A federal judge in Washington has dismissed on technical grounds a legal challenge to an Obama administration decision that a small North Carolina city must keep political parties in local elections because equal rights for black voters cannot be achieved without the Democratic Party.
U.S. District Court Judge John D. Bates said in an order dated Monday that the several residents of Kinston, N.C., who brought the case - including two potential Republican candidates for City Council - lacked what is known as the legal "standing" to do so.
The city itself could have challenged the ruling, but the Democrat-dominated City Council voted last year not to do so.
Kinston voters decided overwhelmingly in a 2008 referendum to eliminate partisan elections, but the Justice Department stopped the change because the city is among 12,000 almost exclusively Southern voting districts that require department approval before making any changes to voting procedures.
The lawsuit argued that Section 5 of the Voting Rights Act, which gives the federal government this power, is unconstitutional.
The department's decision in Kinston, which affects races for City Council and mayor, went so far as to say partisan elections are needed so black voters can elect their "candidates of choice" - identified by the department as those who are Democrats and almost exclusively black.

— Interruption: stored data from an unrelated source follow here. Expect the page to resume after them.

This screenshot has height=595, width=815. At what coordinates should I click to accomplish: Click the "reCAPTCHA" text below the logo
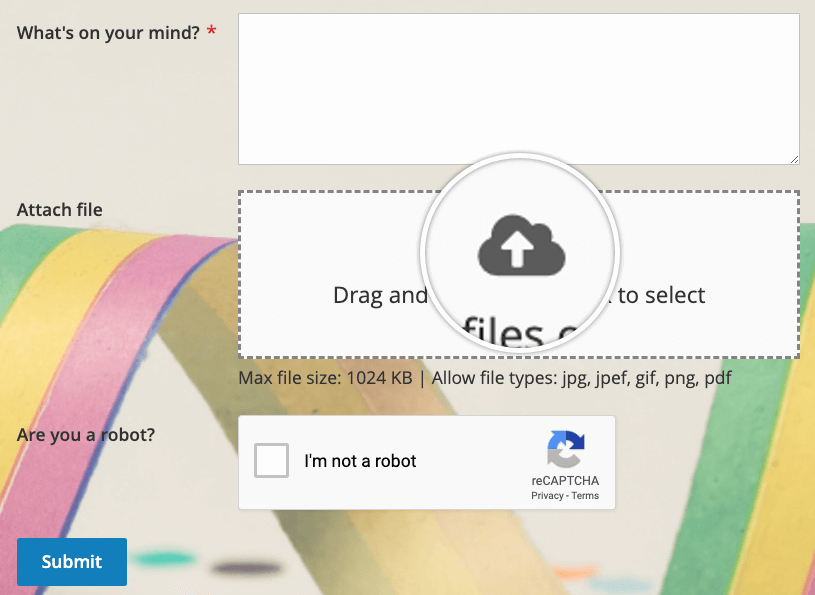pyautogui.click(x=565, y=481)
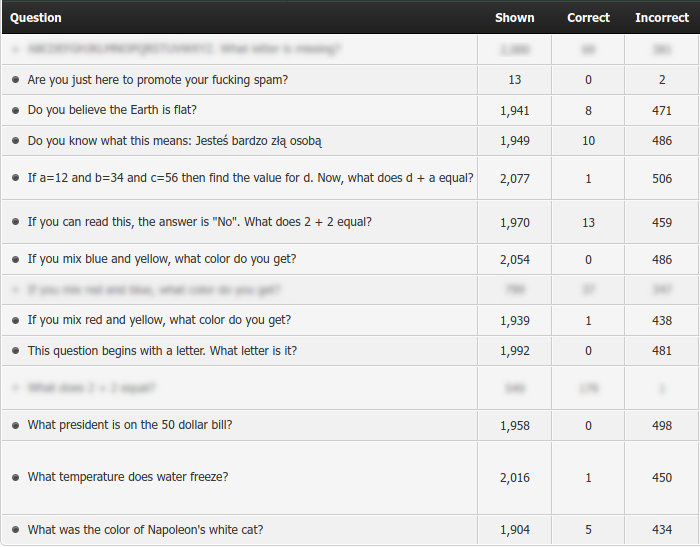Click the bullet next to 50 dollar bill question
Viewport: 700px width, 547px height.
point(15,425)
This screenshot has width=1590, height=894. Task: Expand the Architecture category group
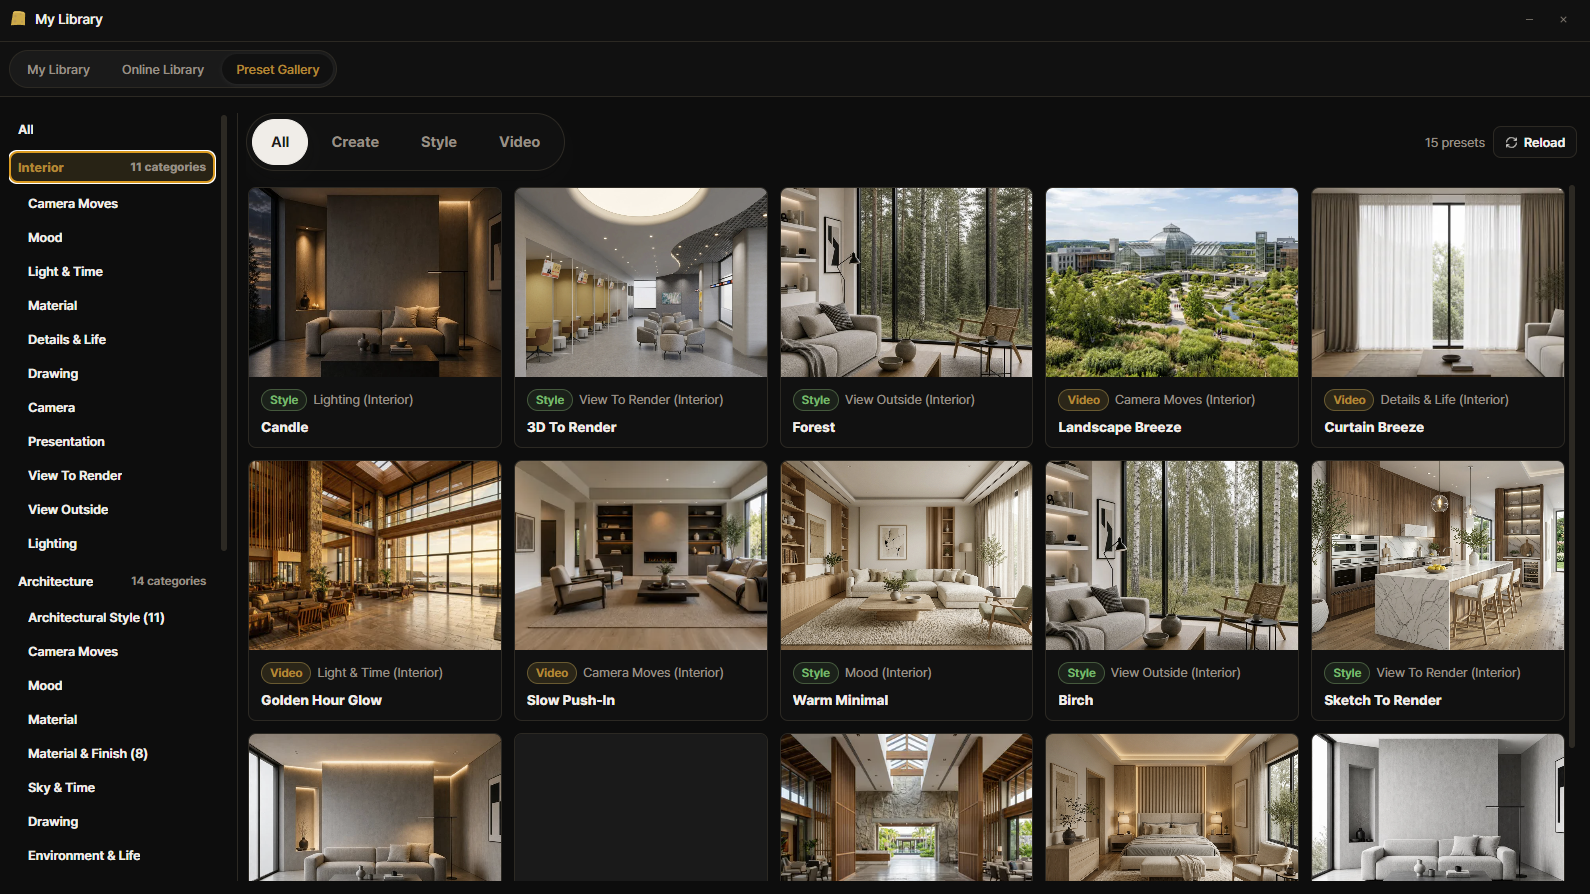pyautogui.click(x=112, y=581)
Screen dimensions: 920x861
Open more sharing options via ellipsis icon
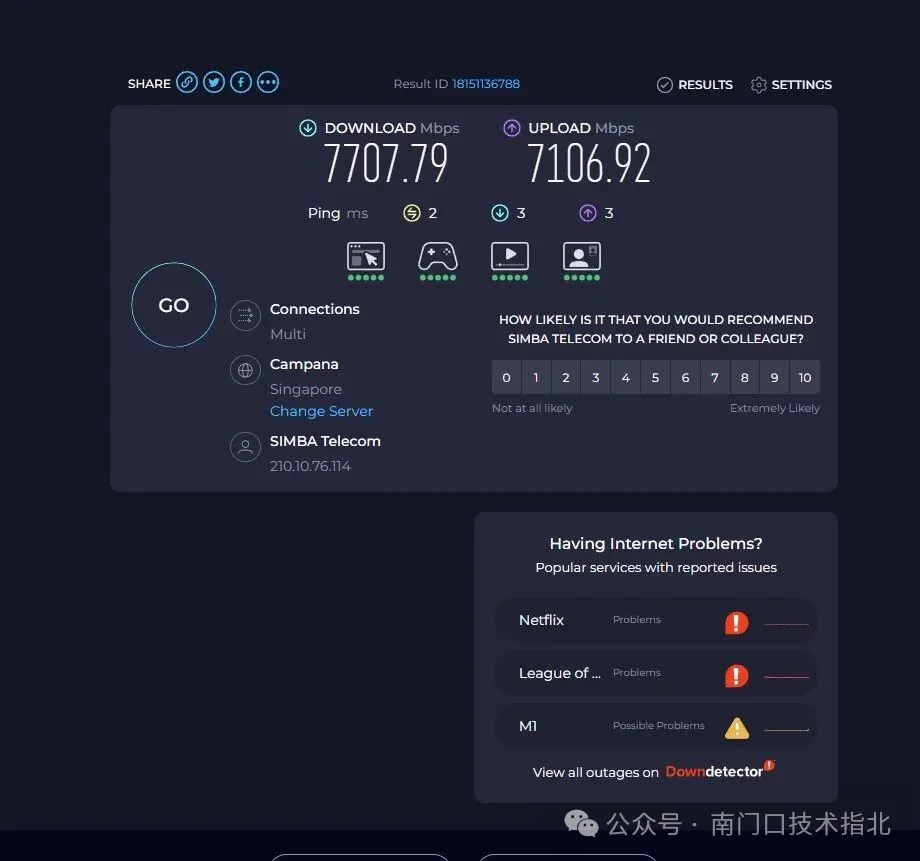click(267, 82)
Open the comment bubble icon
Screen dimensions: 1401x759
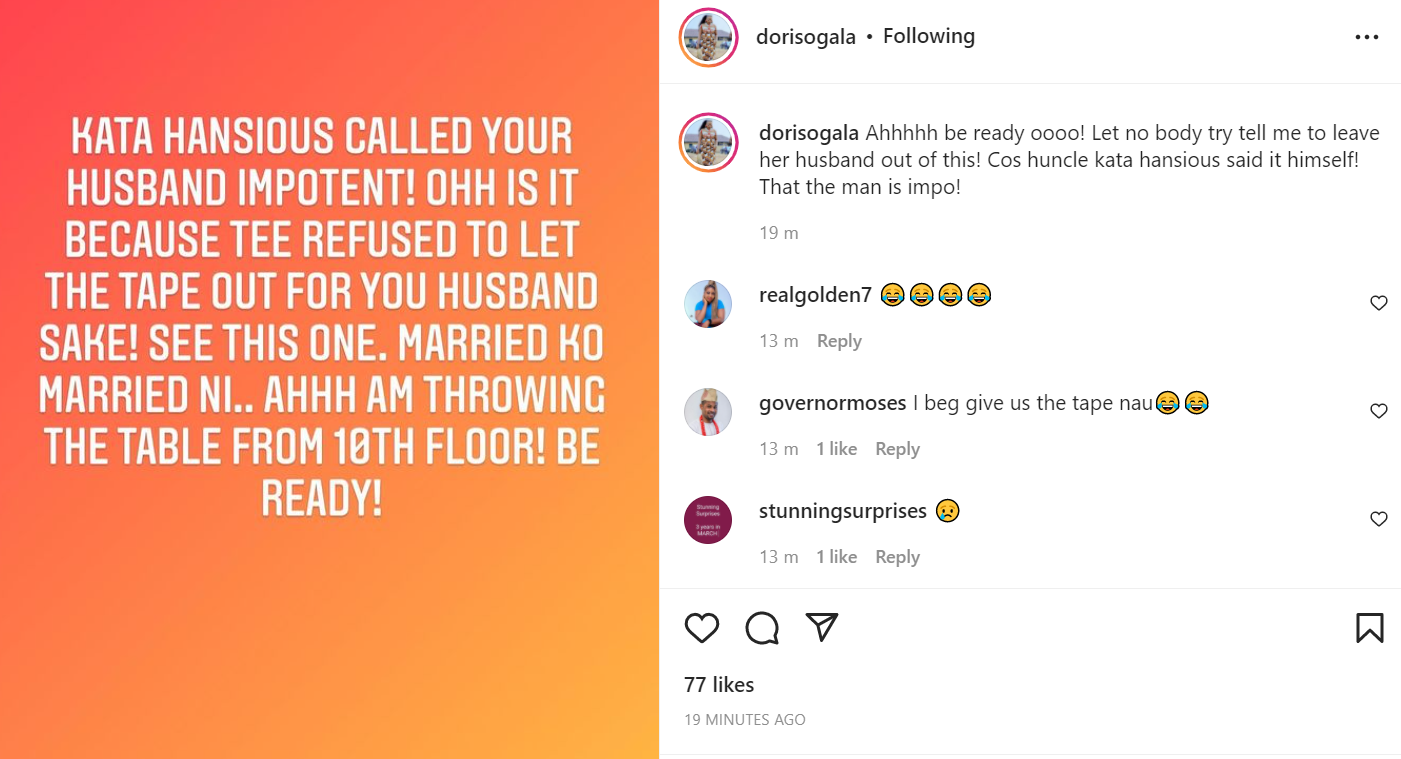click(762, 628)
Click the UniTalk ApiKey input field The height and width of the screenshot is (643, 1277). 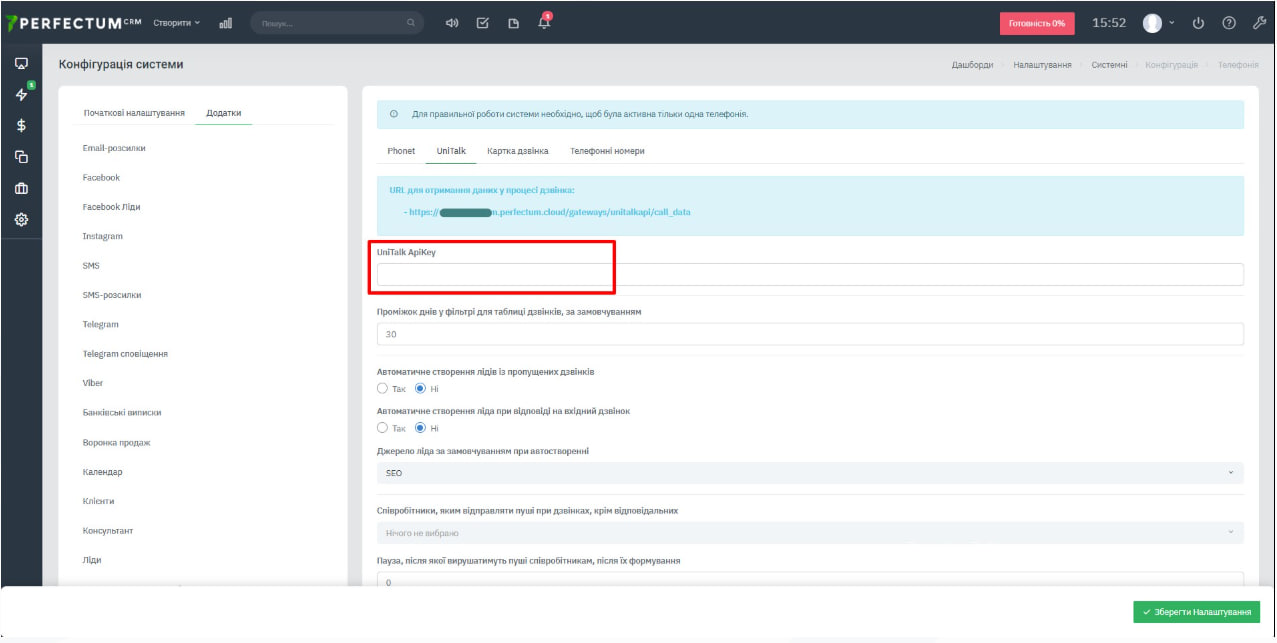[x=810, y=275]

"Removing the partisan cue in municipal elections will, in all likelihood, eliminate the single factor that allows black candidates to be elected to office," the Justice Department wrote in a letter to the city explaining its ruling.
The letter further stated that white voters in Kinston will vote for blacks only if they are Democrats, and the city cannot get rid of party affiliations for local elections because that would violate black voters' right to elect the candidates they want.
Although the city elected a Republican mayor for the first time in memory last year, Kinston is very much a one-party town with Democrats holding virtually every office.
In the November 2008 elections, the city had uncommonly high voter turnout, with more than 11,000 of the 15,000 registered voters casting ballots. In that election, residents voted by a margin of 2-to-1 to eliminate partisan elections in the city.